You can imagine the results.
So, no. I do not often force myself to reach out to them. If anything I ignore them, and only ever think on them when I can sense that one is near. Otherwise, I treat them as you might your mother-in-law, or your boss.
What is the average area of your species’ territory? Also is it based on our population or a physical amount of land?
This is an excellent question that gives me a great deal of pause. Indeed, I am not sure I can accurately answer it. My own territory spans an approximate area of 100,000 acres, though not all of it is accessible to man. The borders are established somewhat haphazardly, by lakes and rivers, sometimes human contraptions like infrastructure. They are maintained by scent and my own senses.
When I think about the secondary question, it stirs my mind. You see, you are asking me to put into words things to which I have never given previous thought. I do not think the population matters much, as some of my kind have territories quite devoid of human life. I do believe that to some degree, all our “habitats” are largely rounded, and that we place ourselves at the center, rather like a spider in a web.

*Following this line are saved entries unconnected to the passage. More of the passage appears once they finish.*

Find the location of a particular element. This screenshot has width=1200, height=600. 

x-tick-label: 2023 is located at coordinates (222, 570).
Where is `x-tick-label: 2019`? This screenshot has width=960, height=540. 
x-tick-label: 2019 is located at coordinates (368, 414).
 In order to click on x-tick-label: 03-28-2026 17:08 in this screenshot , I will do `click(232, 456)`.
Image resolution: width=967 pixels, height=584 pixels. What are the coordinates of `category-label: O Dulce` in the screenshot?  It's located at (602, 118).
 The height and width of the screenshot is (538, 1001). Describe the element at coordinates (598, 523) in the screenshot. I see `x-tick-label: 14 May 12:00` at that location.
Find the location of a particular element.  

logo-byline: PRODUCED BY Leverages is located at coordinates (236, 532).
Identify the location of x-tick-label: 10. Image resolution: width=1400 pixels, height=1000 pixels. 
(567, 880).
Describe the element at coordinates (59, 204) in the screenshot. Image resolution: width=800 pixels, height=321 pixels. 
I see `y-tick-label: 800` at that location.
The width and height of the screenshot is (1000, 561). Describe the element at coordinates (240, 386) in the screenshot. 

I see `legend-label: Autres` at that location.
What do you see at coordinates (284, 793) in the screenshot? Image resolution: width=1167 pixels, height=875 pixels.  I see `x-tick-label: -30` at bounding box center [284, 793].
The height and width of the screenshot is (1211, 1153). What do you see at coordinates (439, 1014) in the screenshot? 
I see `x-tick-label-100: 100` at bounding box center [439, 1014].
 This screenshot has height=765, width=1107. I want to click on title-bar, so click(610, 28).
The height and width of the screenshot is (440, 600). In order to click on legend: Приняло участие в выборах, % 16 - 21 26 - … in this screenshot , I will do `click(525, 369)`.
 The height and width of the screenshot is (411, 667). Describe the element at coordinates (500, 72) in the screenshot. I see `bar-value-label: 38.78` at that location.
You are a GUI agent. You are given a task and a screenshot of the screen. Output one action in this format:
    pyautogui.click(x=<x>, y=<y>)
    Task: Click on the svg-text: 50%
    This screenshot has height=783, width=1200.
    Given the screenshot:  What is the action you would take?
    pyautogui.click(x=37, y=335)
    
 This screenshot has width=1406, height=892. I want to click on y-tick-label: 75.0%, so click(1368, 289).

I say this, because I know that when I travel to the southern reaches of my territory — which is incidentally where my home sits — my ability to discern the proximity of my northern neighbor is depleted. He is capable of sneaking up on me, and frequently does. When I purchased the warehouse, this was a point of concern, but I gave in to the notion of dwelling in such a splendid, derelict, repurposed space. I had to have it, and so I compromised location.
Now my neighbor drops in whenever he feels like it, and annoys me to no end.
Real estate is a tricky thing.
What is the weirdest thing you’ve found inside a human body?
I think, this is perhaps my most adored question. The list is quite varied, and I have made an effort to curate the collection. Yes, I kept them, because…well…how could I not?
I have found cutlery, magnets, surgical implants or pins that came loose and migrated in the blood stream, bullets, screws, nails, coins, and drugs in little carrying punches made from balloons. I have, on two occasions, found plants growing in the lungs, and once, a long long time ago, an eel in a bladder.
The strangest? I was very chipper, cutting along, hair off, skin in the bucket, “la-dee-da” as the saying goes. Then suddenly there was an organ that should not exist. It was not an organ. It was a giant, sixteen pound tumor. And suddenly, I am very put out. I do not like eating diseased flesh. Upon close examination, I determined the thing to be benign, and so carried on with eating the gentleman, but the tumor gave me pause, I must admit. I am no stranger to horror and science fiction — for reasons that probably seem obvious — and so I had visions of it being some sort of twin, curled up in a sack, feeding off his life force in an eternal calcified coma. But alas, it was just a tumor.
I ate it. Why not?
I think I’ve figured out where you live.
Good for you. May I point out the obvious: that this is not a question. It is also not terribly illustrative of your brilliance. I have scrubbed as much detail as I can from my work, but if a person is familiar with the area, they will know where to look. Do be careful though. You may actually find me.
Is Simon Alkenmayer really your name?
Simon is really my current first name. Alkenmayer is a name I have used previously.